A: The simple answer is that it would affect the catalytic converter. If you boil it down, current engine controls are designed to keep the cat content so it can do its job of eliminating exhaust emissions. Currently, the most common way to keep intake air charge temperatures within reason is to install an intercooler (a heat exchanger) between to turbo and intake.
Q: I need confirmation that I'm doing this right. My 2000 Honda Accord and older Corvette do not get driven much. The Honda is driven less than 2,000 miles per year now, and the Corvette is driven less than 300 miles per year. Obviously, neither comes close to the old "3,000 miles or every 3 months" when it comes to oil changes. I change the oil in the Honda twice per year, and in the Corvette once per year (using Mobil1 — the only oil I use in any of my cars). This seems to be sufficient, but I'm wondering when the "3 month clock" starts on oil? I'm concerned that driving either car, then not even starting it again for several months may indicate a need for oil changes based on time.
— J.H., Chicago
A: It seems wasteful to change the oil every time you drive your car, which we guess is how you use them. For instance, you may take the Vette out a couple times during the summer then put it away. As such, you can simply change the oil prior to storage and it will be fine. The oil clock starts when you start the engine. Your routine has now been confirmed.
Q: Your August 26, 2012 article on plastic starter gears could have included information on preventing the problems. If someone in the family is activating the starter while the engine is running, goodbye starter gear. On a false start, double pressing the starter before the engine or starter have stopped stop spinning will also grind the plastic starter gear to shreds.
— H.R. Highland Park, Ill.
A: Yes it will, and does pretty much the same with metal gears after a few times. We cringe every time we hear someone hit the starter on a running engine. To us, it's worse than fingernails on a blackboard.
Q: I have a 2011 Honda Accord with 23,000 miles. Went to the dealer for an oil change and received their usual Recommended Services report. Under Inspection Recommendation I found "Perform automatic transmission drain and fill (Found automatic transmission fluid to be contaminated/dark - $112)." I have never heard that something like this is needed at 23,000 miles. Is the dealer trying to rip customers off pushing uneeded service? If the fluid is really contaminated shouldn't this be a part a warranty service?
— N.G., Simsbury, Conn.
A: Yes, the service advisor is trying to pad the bill and make some money for the department.
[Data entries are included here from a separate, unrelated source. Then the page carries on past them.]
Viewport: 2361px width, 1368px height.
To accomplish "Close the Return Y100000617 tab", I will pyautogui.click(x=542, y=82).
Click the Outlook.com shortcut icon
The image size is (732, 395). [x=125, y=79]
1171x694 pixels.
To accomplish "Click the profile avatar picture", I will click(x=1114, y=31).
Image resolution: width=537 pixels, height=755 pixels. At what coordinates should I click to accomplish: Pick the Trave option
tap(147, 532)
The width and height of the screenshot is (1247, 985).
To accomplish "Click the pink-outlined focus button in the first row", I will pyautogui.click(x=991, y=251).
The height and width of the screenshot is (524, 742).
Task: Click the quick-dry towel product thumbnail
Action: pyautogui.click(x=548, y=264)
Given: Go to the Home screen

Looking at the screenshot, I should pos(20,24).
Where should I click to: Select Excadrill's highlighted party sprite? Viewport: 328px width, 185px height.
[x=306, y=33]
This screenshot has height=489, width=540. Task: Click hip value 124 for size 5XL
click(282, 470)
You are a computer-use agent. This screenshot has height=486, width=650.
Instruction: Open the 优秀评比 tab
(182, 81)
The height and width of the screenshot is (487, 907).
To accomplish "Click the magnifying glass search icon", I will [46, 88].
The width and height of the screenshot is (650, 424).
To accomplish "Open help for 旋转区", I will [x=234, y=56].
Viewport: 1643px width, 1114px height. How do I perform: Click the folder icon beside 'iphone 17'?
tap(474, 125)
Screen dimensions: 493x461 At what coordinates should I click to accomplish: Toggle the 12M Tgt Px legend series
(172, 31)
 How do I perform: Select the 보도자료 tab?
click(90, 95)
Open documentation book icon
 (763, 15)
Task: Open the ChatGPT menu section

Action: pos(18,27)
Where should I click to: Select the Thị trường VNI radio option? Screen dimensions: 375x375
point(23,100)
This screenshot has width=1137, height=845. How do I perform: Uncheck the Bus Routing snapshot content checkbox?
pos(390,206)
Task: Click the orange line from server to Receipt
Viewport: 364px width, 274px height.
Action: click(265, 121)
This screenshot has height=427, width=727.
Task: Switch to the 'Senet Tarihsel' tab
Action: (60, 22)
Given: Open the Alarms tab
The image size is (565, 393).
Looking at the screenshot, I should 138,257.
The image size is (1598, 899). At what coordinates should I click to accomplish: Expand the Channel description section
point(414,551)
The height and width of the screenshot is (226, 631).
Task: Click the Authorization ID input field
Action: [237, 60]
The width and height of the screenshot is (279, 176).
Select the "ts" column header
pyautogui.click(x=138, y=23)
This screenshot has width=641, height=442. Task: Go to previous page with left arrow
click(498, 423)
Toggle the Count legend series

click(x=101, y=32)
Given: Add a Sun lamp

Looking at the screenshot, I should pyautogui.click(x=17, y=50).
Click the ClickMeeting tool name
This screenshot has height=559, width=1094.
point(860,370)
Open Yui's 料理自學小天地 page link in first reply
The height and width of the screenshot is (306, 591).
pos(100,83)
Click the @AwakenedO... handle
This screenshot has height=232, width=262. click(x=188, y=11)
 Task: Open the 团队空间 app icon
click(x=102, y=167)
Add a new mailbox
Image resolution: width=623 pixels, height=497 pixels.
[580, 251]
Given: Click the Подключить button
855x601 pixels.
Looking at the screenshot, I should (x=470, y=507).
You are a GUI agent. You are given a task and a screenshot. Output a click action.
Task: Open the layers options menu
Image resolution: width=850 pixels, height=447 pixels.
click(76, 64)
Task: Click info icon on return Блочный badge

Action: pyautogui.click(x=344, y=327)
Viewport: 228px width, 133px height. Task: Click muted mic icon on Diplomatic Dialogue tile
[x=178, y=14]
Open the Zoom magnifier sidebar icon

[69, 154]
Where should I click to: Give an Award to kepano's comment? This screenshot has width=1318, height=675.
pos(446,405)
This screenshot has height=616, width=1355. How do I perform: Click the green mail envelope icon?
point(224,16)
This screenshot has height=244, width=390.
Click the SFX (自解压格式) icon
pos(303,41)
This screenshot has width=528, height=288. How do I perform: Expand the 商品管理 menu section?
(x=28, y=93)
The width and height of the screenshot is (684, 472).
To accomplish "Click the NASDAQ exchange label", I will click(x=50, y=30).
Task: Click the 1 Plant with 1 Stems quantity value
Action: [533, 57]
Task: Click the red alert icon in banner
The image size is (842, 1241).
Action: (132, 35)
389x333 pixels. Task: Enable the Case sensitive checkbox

Although most owner's manuals have no schedule for automatic transmission fluid changes, we still do it on our vehicles. It is a good preventive measure. But we only do so about every 50,000 or 60,000 miles. The color of the fluid is no longer a reliable indicator of its health. Fluids do not qualify for warranty replacement.
Q: Some time ago, the window for the gear selection on the instrument panel on my 2003 Buick Century quit lighting up. Everything else lights up fine. No one seems to know how to repair it. I am tired of shifting by Braille. Can you help?
— M.W., Pembrook Pines, Fla.
A: The I.P. on your car has several small lamps — light bulbs — and one may be burned out. The lamp itself is cheap and simple to replace, but getting to it requires removing the instrument cluster from the dash. Since there may be issues with the airbags, we suggest leaving this task to a qualified professional.